Supplied material:

• • • • • • •

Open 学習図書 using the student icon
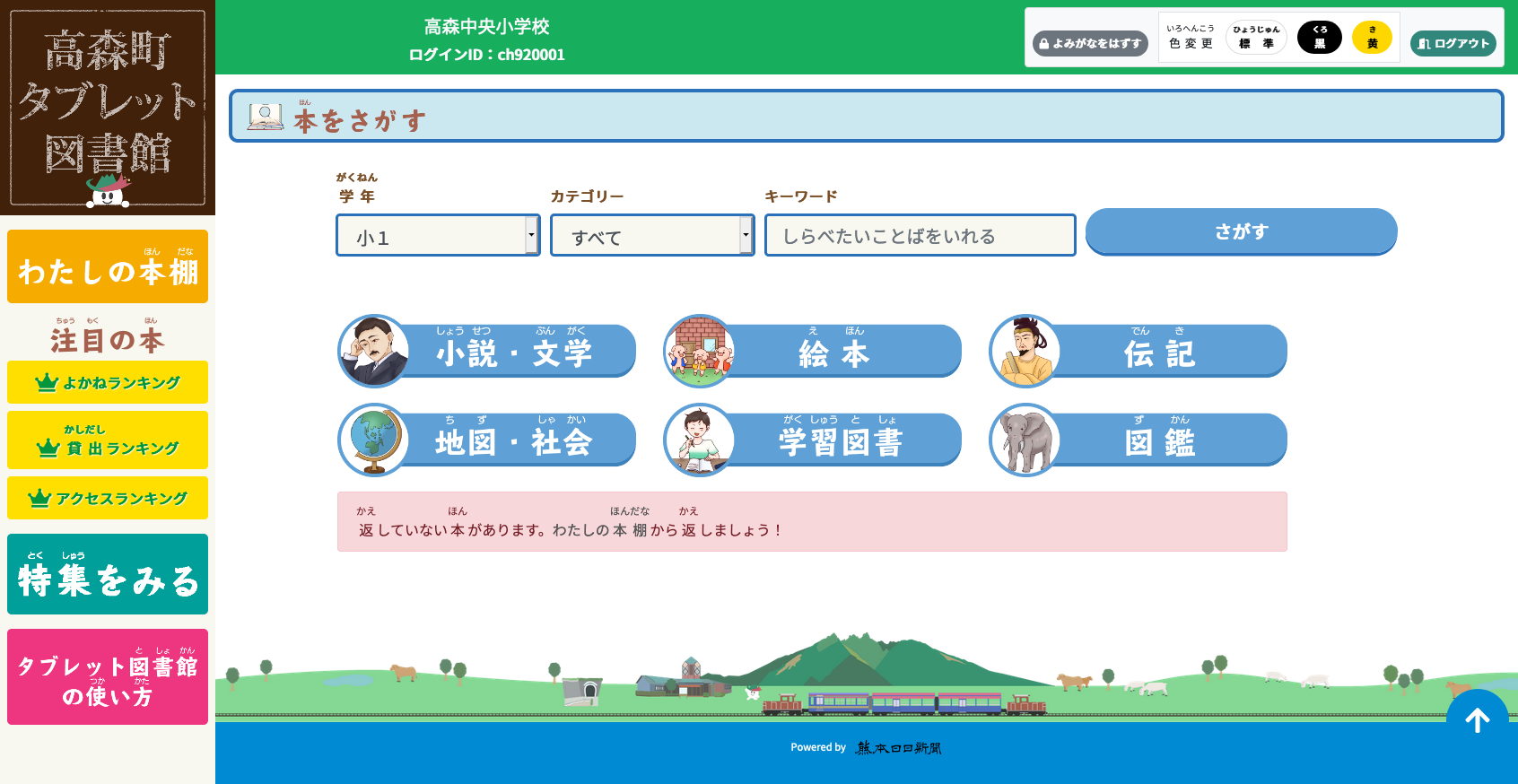Image resolution: width=1518 pixels, height=784 pixels. pos(700,440)
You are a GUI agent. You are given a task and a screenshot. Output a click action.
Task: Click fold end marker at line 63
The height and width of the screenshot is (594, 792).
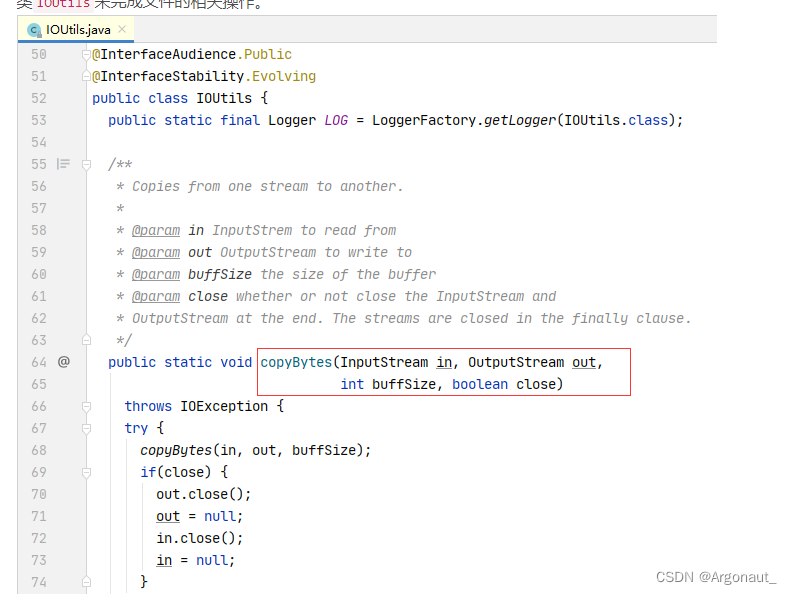[87, 340]
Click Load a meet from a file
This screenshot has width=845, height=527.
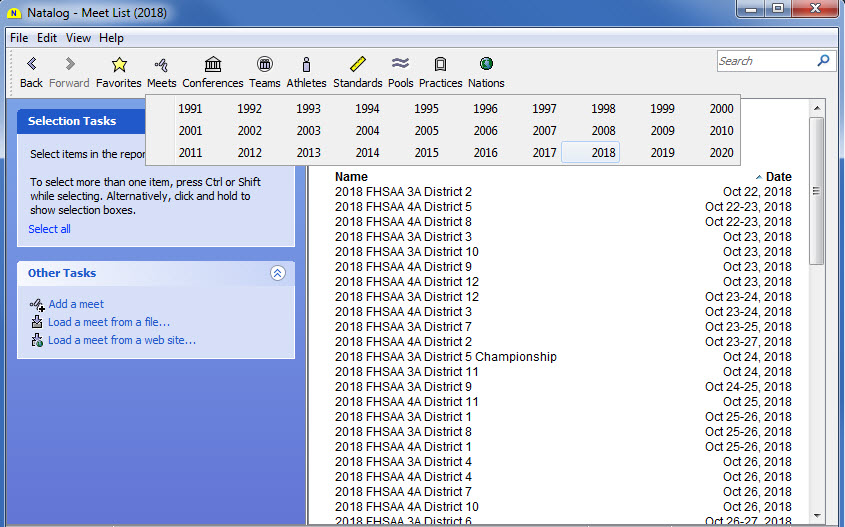(x=108, y=322)
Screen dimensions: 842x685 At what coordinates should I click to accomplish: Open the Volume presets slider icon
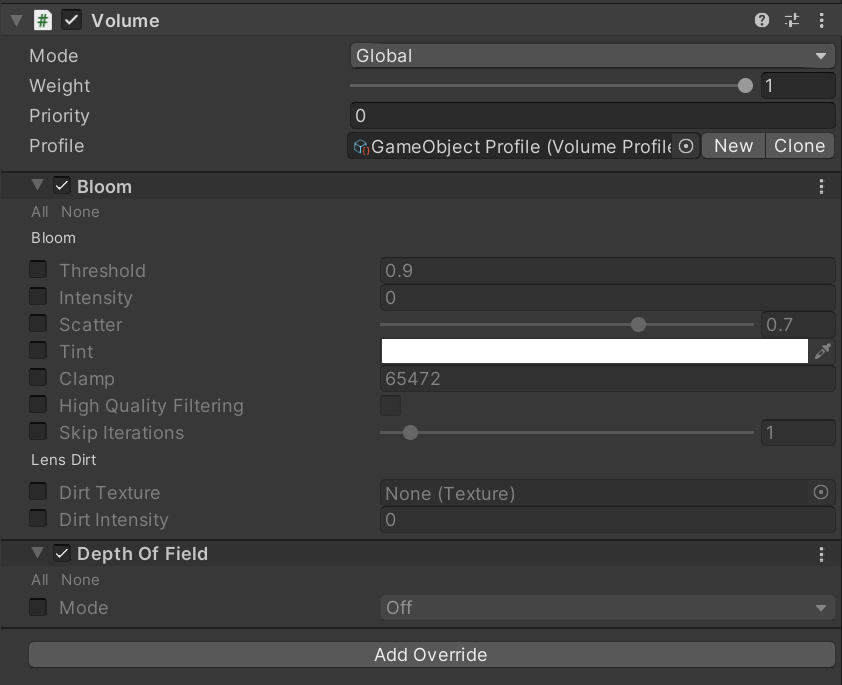point(792,20)
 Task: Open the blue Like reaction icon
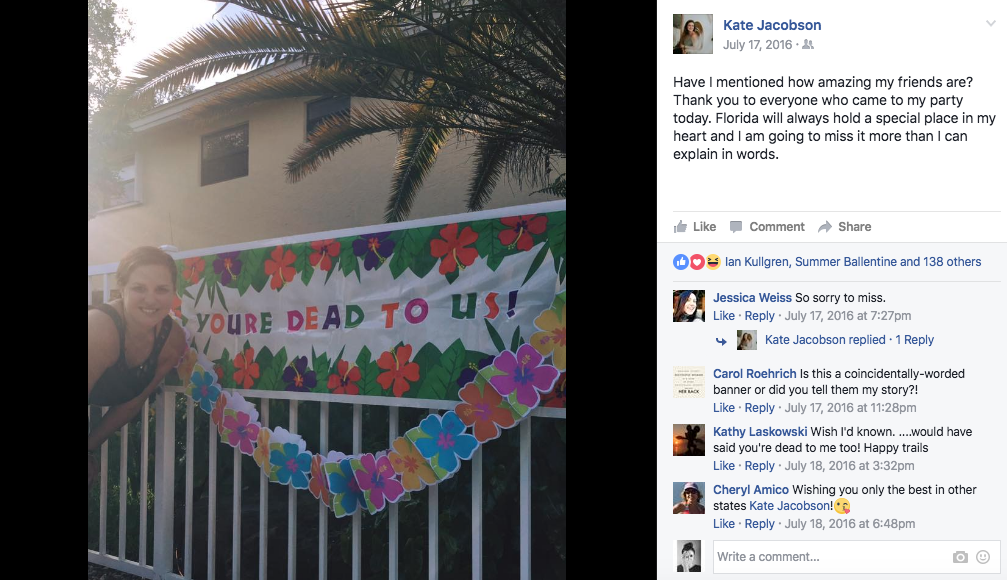click(x=681, y=261)
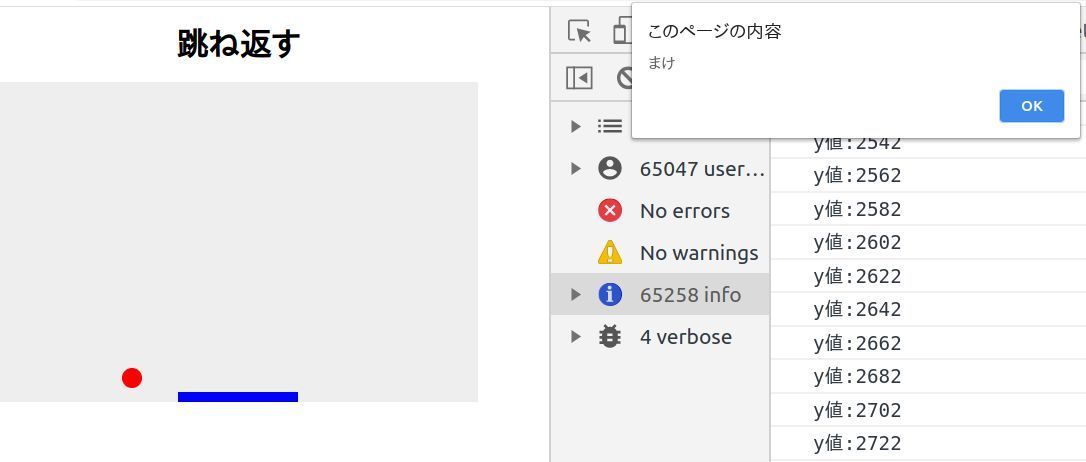Activate the inspect element picker icon

pyautogui.click(x=579, y=31)
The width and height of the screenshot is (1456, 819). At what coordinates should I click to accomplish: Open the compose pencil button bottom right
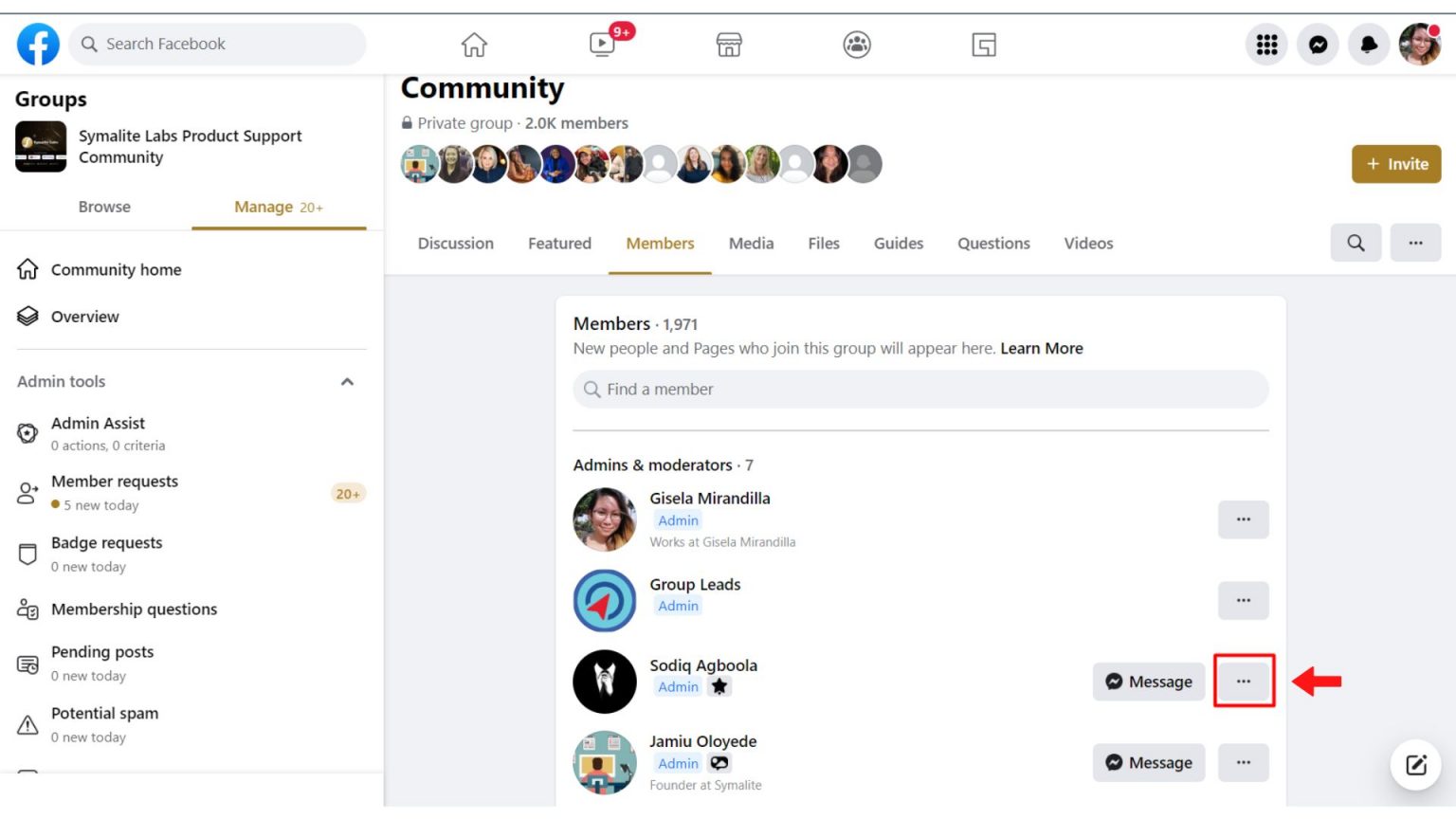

• • • • • • •

Exercise description: Leave out the pictures and give the rest of the material again, unaltered.

Result for this task:
Open 学習図書 using the student icon
Image resolution: width=1518 pixels, height=784 pixels. pos(700,440)
You are a GUI agent. You are given a task and a screenshot. Output a click action.
Task: Click fold end marker at line 63
The height and width of the screenshot is (594, 792).
[87, 340]
Click Load a meet from a file
This screenshot has width=845, height=527.
(x=108, y=322)
Screen dimensions: 842x685 At what coordinates should I click to accomplish: Open the Volume presets slider icon
point(792,20)
 Task: Open the blue Like reaction icon
click(x=681, y=261)
Activate the inspect element picker icon

pyautogui.click(x=579, y=31)
The width and height of the screenshot is (1456, 819). At what coordinates should I click to accomplish: Open the compose pencil button bottom right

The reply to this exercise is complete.